### [TASK]
Copy every line of the data below word for word, leaving out the pictures.

Rows from a screen grounding dataset
--

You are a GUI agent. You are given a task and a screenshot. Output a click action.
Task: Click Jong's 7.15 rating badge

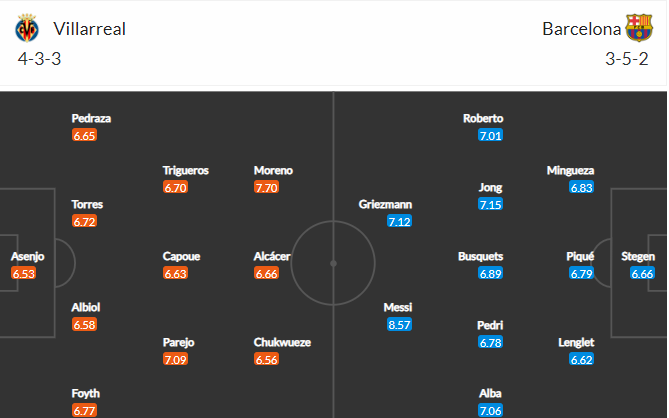491,204
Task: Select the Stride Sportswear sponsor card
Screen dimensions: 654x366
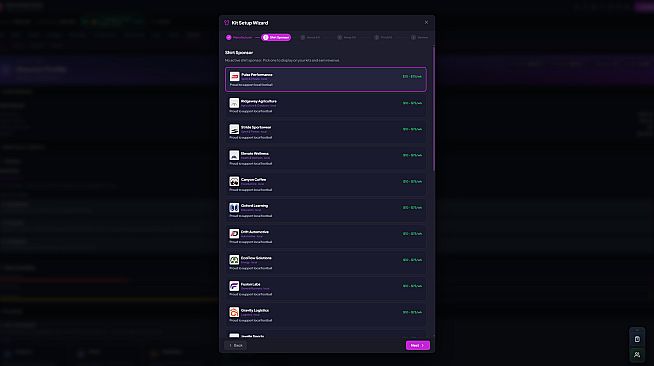Action: pos(326,132)
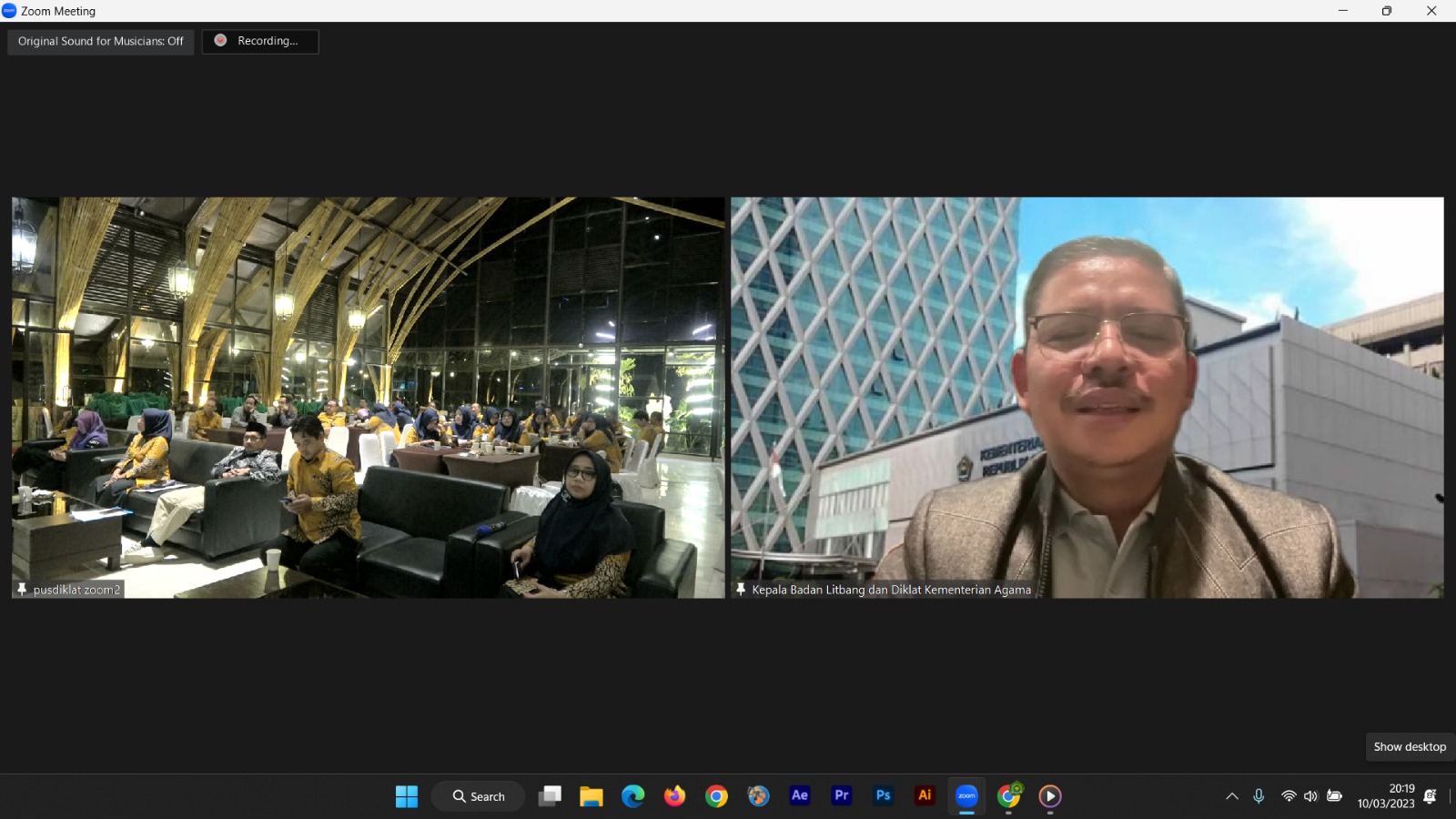Toggle the microphone tray icon
The height and width of the screenshot is (819, 1456).
[x=1259, y=796]
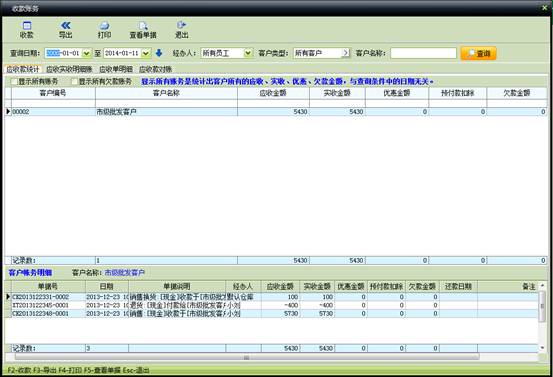553x377 pixels.
Task: Click the 客户名称 search input field
Action: coord(424,53)
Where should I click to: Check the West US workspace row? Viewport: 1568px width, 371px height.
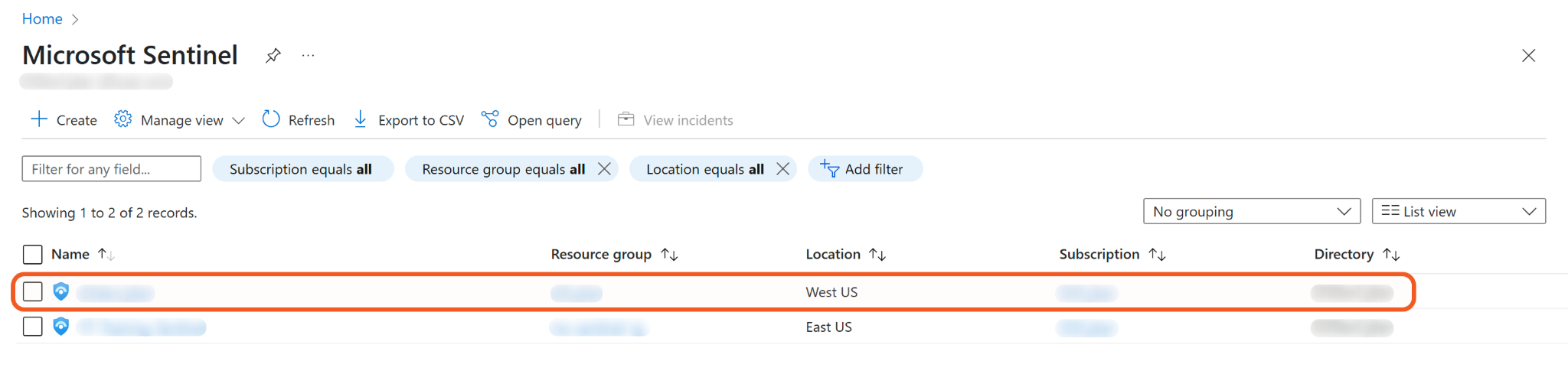coord(33,291)
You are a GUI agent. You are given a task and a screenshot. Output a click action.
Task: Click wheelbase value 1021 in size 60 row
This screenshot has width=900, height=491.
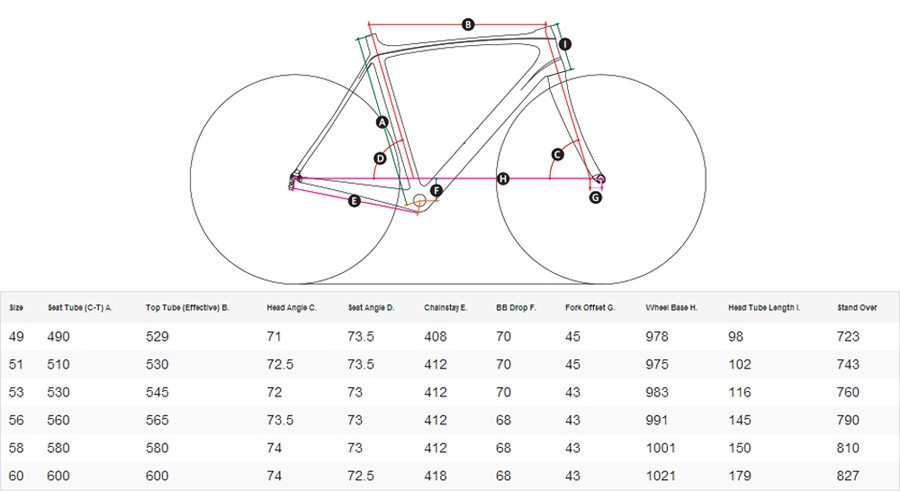click(x=660, y=476)
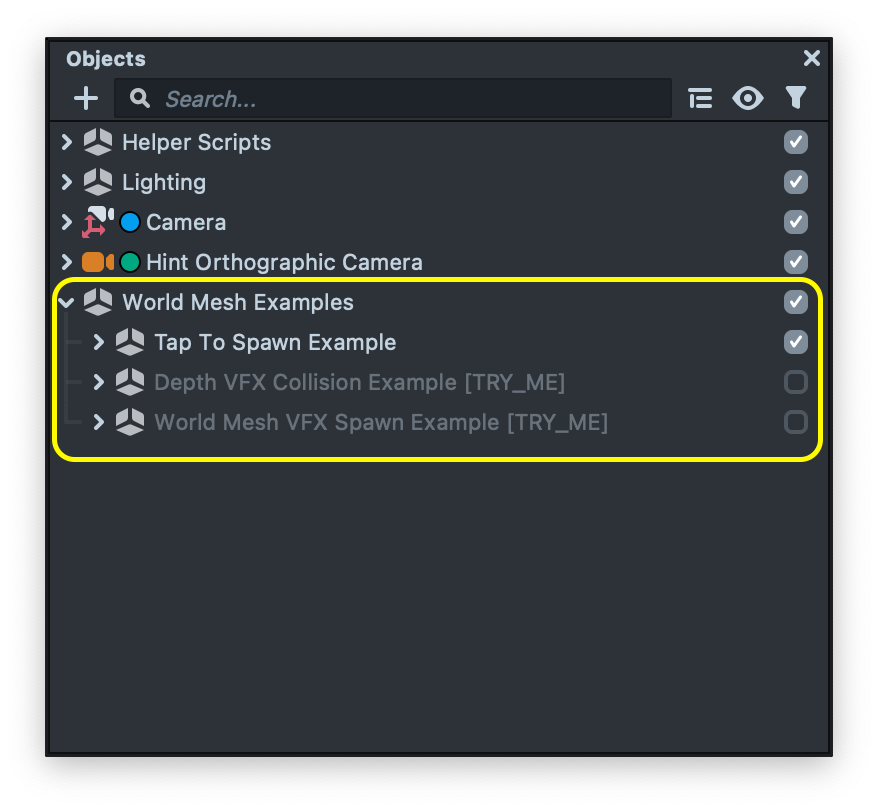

--

### [EXERCISE SOLUTION]
You are a GUI agent. You are given a task and a screenshot. Output a click action.
Task: Click Jong's 7.15 rating badge

491,204
Task: Select the Stride Sportswear sponsor card
Screen dimensions: 654x366
Action: pos(326,132)
Toggle the microphone tray icon
The height and width of the screenshot is (819, 1456).
[x=1259, y=796]
553x377 pixels.
Task: Click the 客户名称 search input field
Action: coord(424,53)
Where should I click to: Check the West US workspace row? Viewport: 1568px width, 371px height.
coord(33,291)
You are a GUI agent. You are given a task and a screenshot. Output a click action.
Task: Click wheelbase value 1021 in size 60 row
This screenshot has width=900, height=491.
click(x=660, y=476)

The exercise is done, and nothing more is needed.